Postaci - każda jest świetnie napisana i coś wnosi, choć w tej kwestii wiele schematów reżyser powtórzył z "Graczyków" (Kidler - Buła, Ordynator - Rumian, Basen - Graczyk, Basenowa - Graczykowa). Dobrze wprowadzone zostały również postaci Wstrząsa i Barbary Es. Wyjątkiem jest Karinka, której nigdy nie lubiłem, gra Przybylskiej mnie też nie zachwyciła.
Jeśli chodzi o humor to tutaj również widać duże podobieństwo do Graczyków - podejście bohaterów do kobiet, dwuznaczności. Wiele tekstów Jaroszyński zapożyczył ze swojego poprzedniego serialu. Ale jednak nie poszedł na łatwiznę i dużo żartów jest bezpośrednio na temat szpitala, pacjentów itd. Pod tym względem najbardziej lubiłem sceny na sali operacyjnej, Kidler był po prostu bezbłędny ("cięgło Nortona"
). Świetne były też rozmowy Kidlera z Ordynatorem ("już zapada cisza") albo rozmowy telefoniczne siostry Basen.
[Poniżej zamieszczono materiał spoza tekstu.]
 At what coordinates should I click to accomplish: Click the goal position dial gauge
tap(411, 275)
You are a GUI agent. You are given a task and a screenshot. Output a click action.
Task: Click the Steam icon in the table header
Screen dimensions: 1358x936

Żeby tak nie słodzić to powiem jeszcze o kilku wadach, które ten serial posiada. Głównie to nierówny poziom, rewelacyjne odcinki przeplatają się ze słabszymi. Do tego od momentu zdegradowania Basena ogólny poziom spadł. A seria z "gwiazdorami" typu Saleta to już w ogóle słabizna.